[Stored records]
BEGIN
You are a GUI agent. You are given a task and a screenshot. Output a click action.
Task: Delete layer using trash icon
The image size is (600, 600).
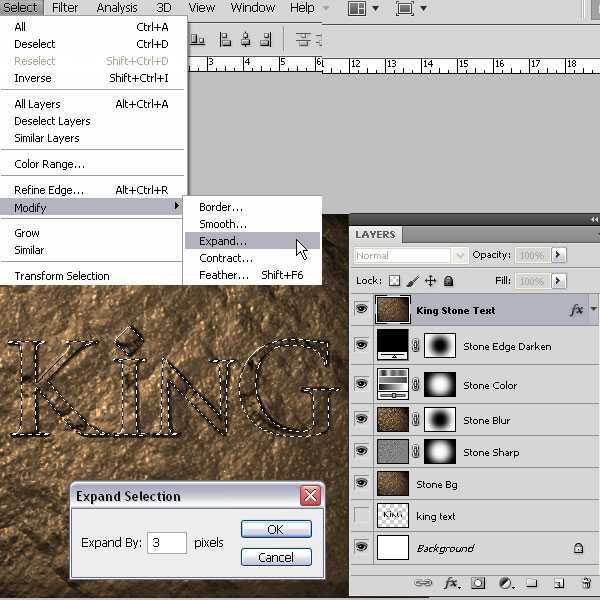click(x=583, y=583)
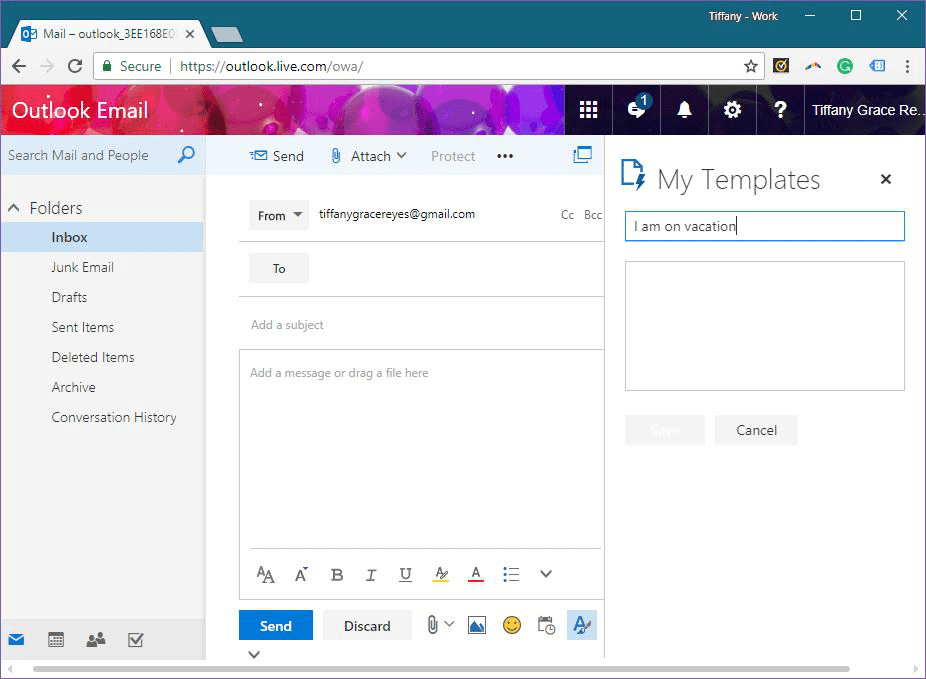Show the Cc recipient field
Screen dimensions: 926x679
(567, 214)
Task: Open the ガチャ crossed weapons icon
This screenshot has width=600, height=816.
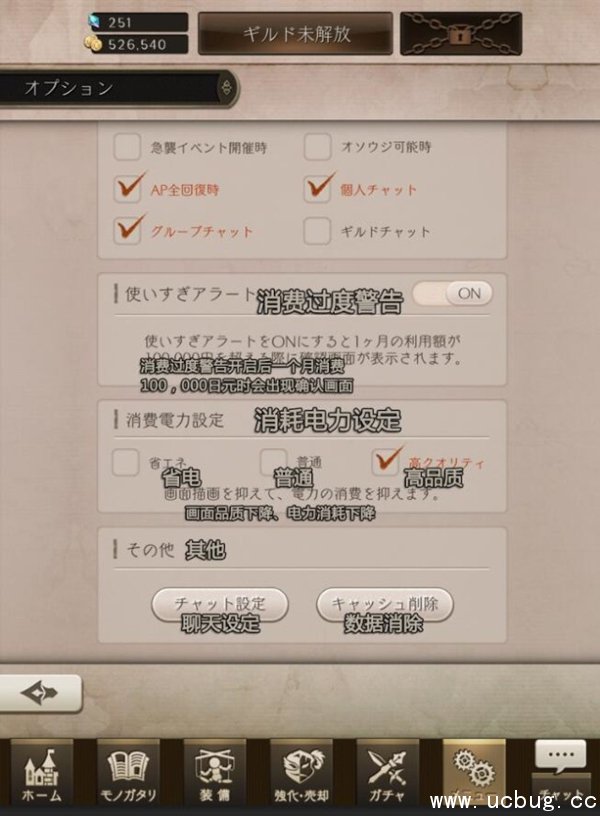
END
▶ **TASK BRIEF**
Go through the entries and return each line where the word "screenshot" appears.

▶ **YOUR SOLUTION**
You are a GUI agent. You are given a task and a screenshot. Output a click action.
This screenshot has width=600, height=816.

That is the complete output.